Degree GrantorUniversity of Canterbury
Degree NameMaster of Teaching and Learning
The dramatic increase of foreign fee-paying students benefits our community on one hand, but on the other visible problems of teenage pregnancy, racism, drugs , abuse, indifference as well as invisible problems of loneliness and helplessness arise. The researcher noticed many sad cases through her work experience as a language teacher and as an interpreter for government agencies such as the courts, police, immigration and health over the last 20 years in Christchurch. Local residents lack a realistic understanding of the difficulties encountered by foreign students in adjusting to a new environment, a different culture and a new language.
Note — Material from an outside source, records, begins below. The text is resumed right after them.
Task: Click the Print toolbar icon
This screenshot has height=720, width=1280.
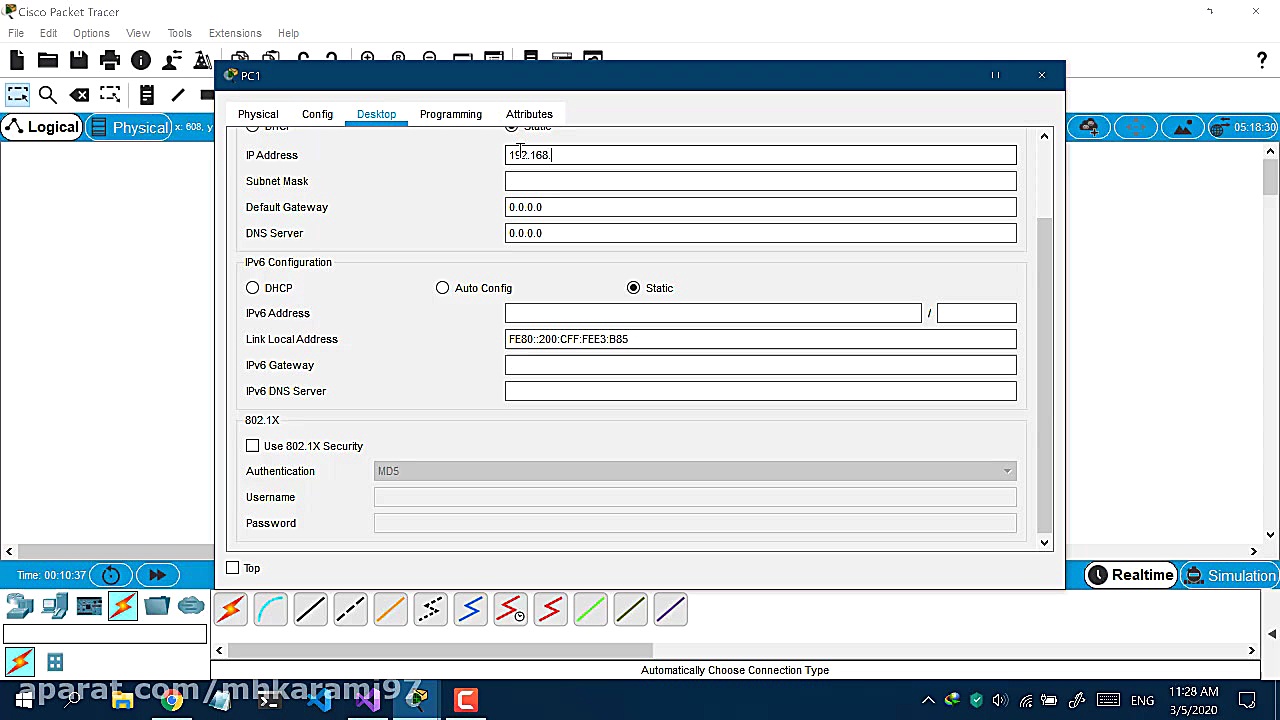Action: coord(110,60)
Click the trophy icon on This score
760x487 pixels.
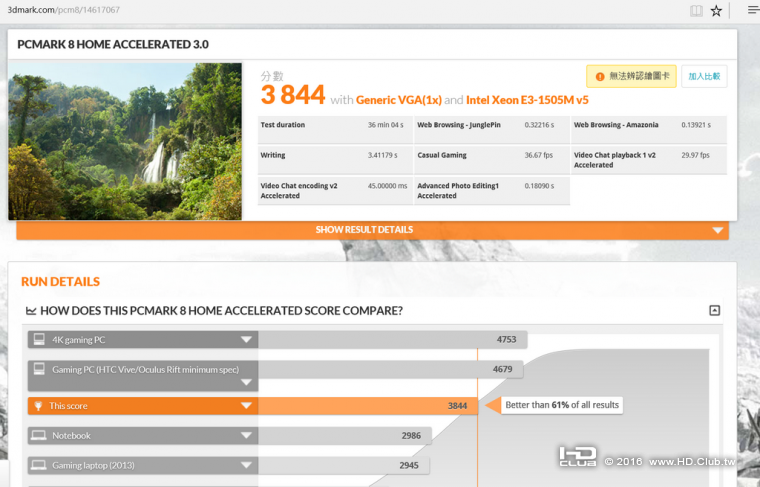coord(38,406)
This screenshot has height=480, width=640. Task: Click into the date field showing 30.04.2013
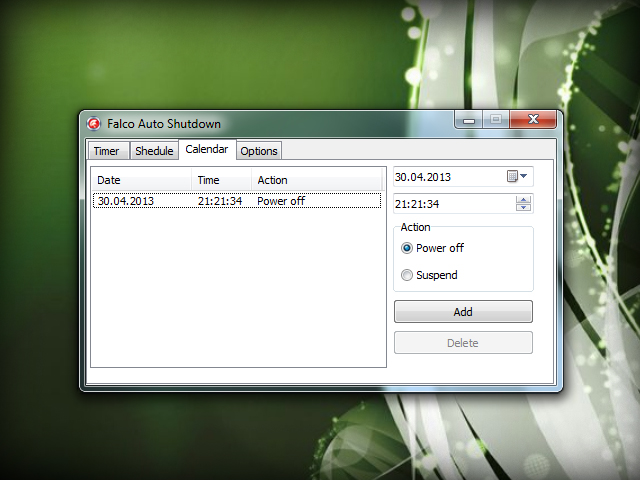point(447,177)
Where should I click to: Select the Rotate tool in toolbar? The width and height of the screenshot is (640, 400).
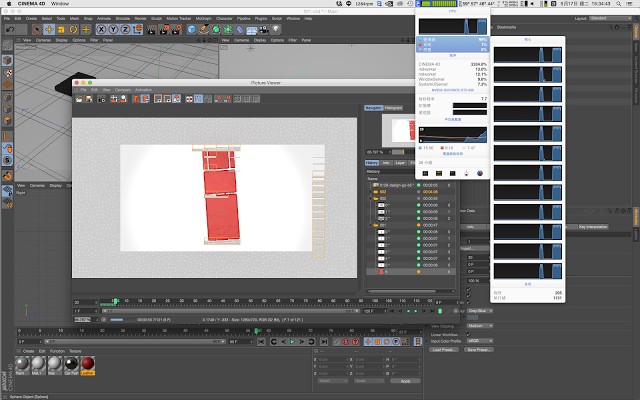tap(73, 29)
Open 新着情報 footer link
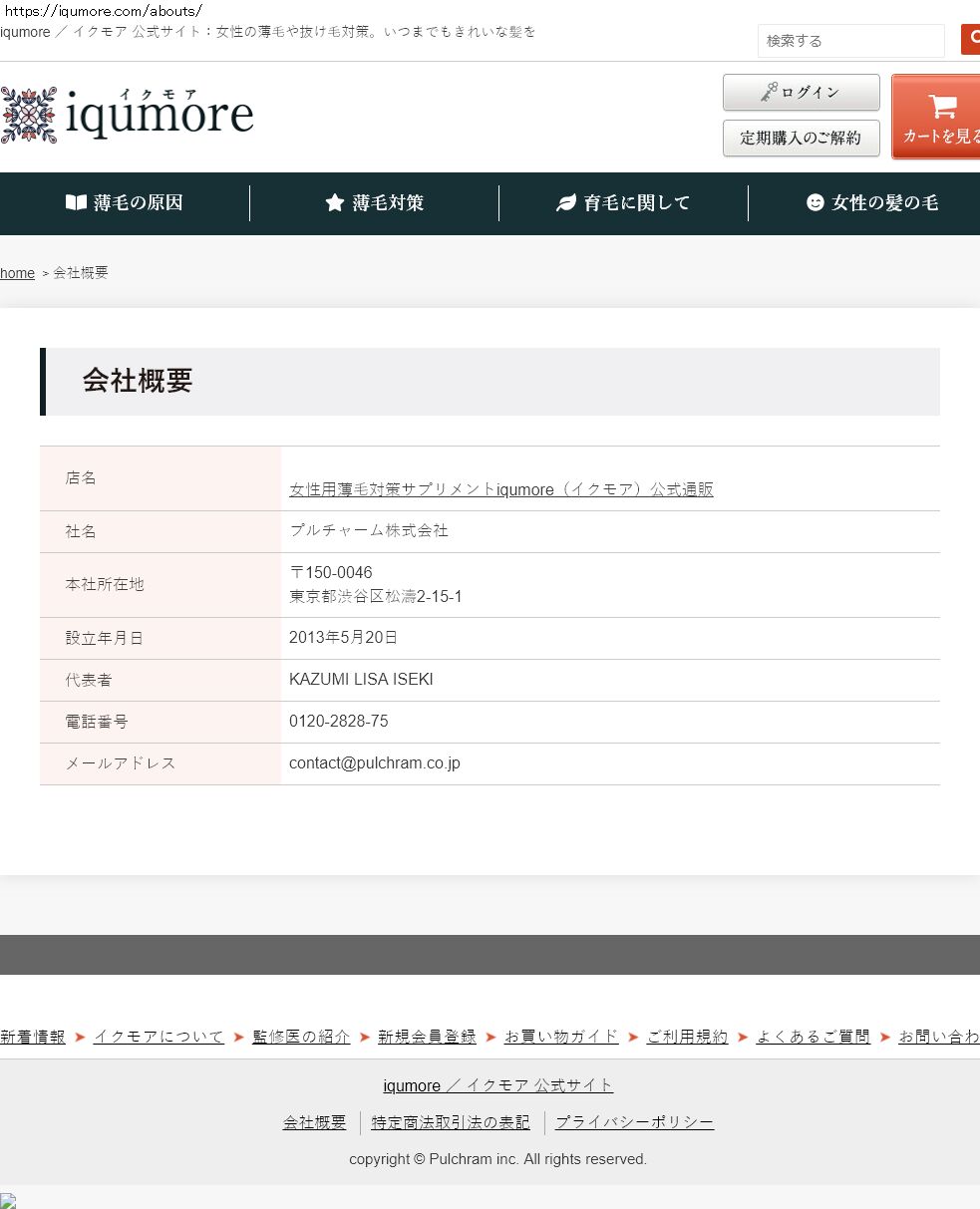 point(33,1037)
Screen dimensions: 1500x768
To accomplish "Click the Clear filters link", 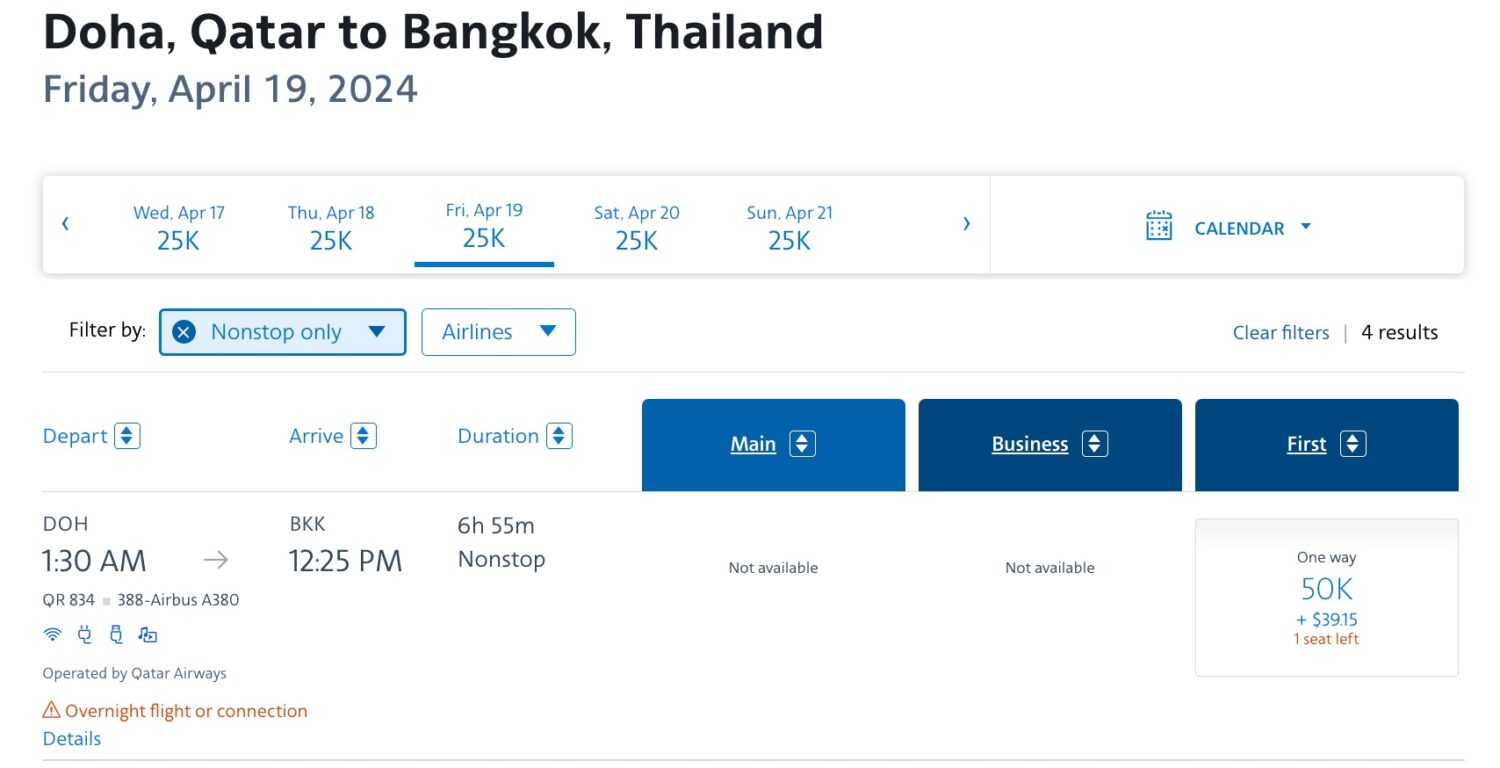I will 1280,332.
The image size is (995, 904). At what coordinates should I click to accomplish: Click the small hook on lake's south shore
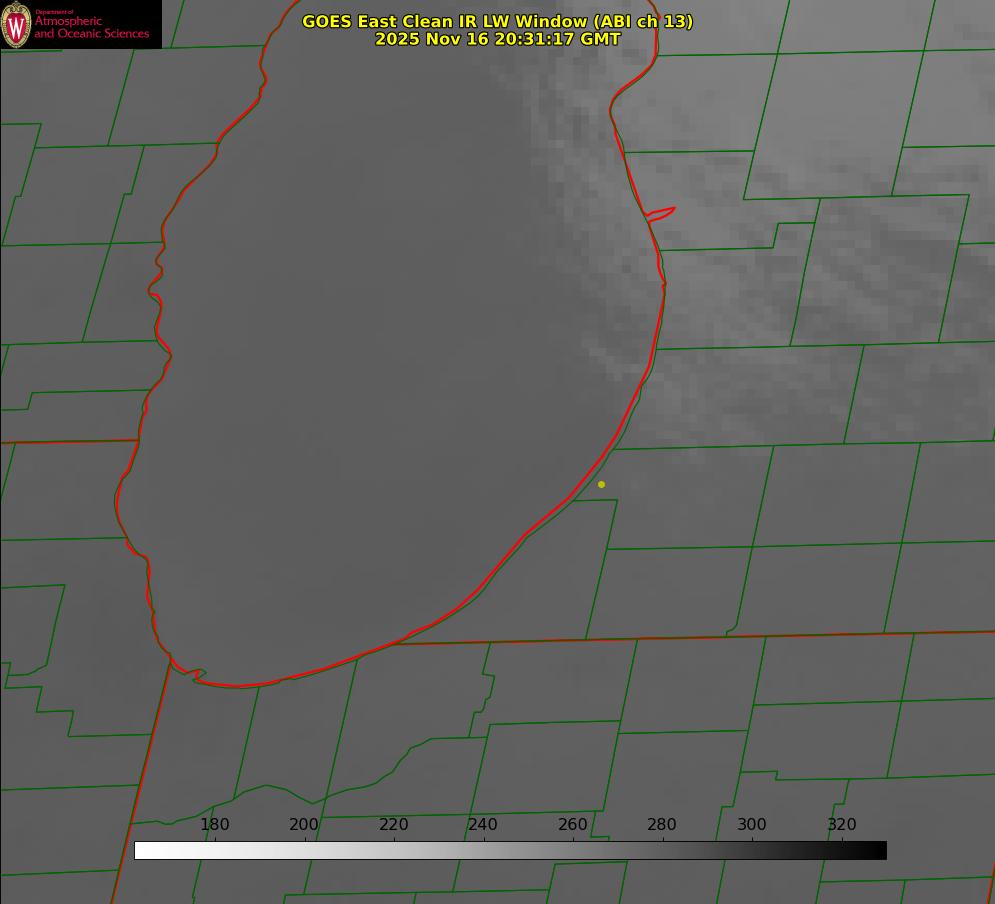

This study is an investigation of living situations of Non-English-Speaking Background (NESB) Asian secondary full fee-paying students (SFFPS) boarding with host families in Christchurch. Research was conducted by interviews and questionnaires with secondary school students in Christchurch. Aspects of Asian SFFPS living situations with host families that were investigated include the students' country of origin, age, size of host families, age group of host families' children, attitudes of the host families, host families' leisure life with students, students' social life, meals with host families and host families level of support. On the whole, the research suggests that Asian SFFPS boarding with host families lack supervision and support. Interactions between Asian SFFPS and their host families, local students and the local-community are infrequent. Many international students lack a congenial learning environment, a decent living environment, a proper provision of welfare support and a good relationship with the host culture and its people. Interactions are important to develop greater communicative competence and more confidence in the use of the English language in order to achieve wellbeing and multicultural linkage with New Zealand society as a foundation for later friendships. The study concludes with a list of recommendations that might improve the Asian SFFPS living situations. Interventionist strategies for intercultural interaction would I need to be introduced to promote more and better intercultural activities . Monitoring and supporting systems by schools, agents, guardians and host families are necessary.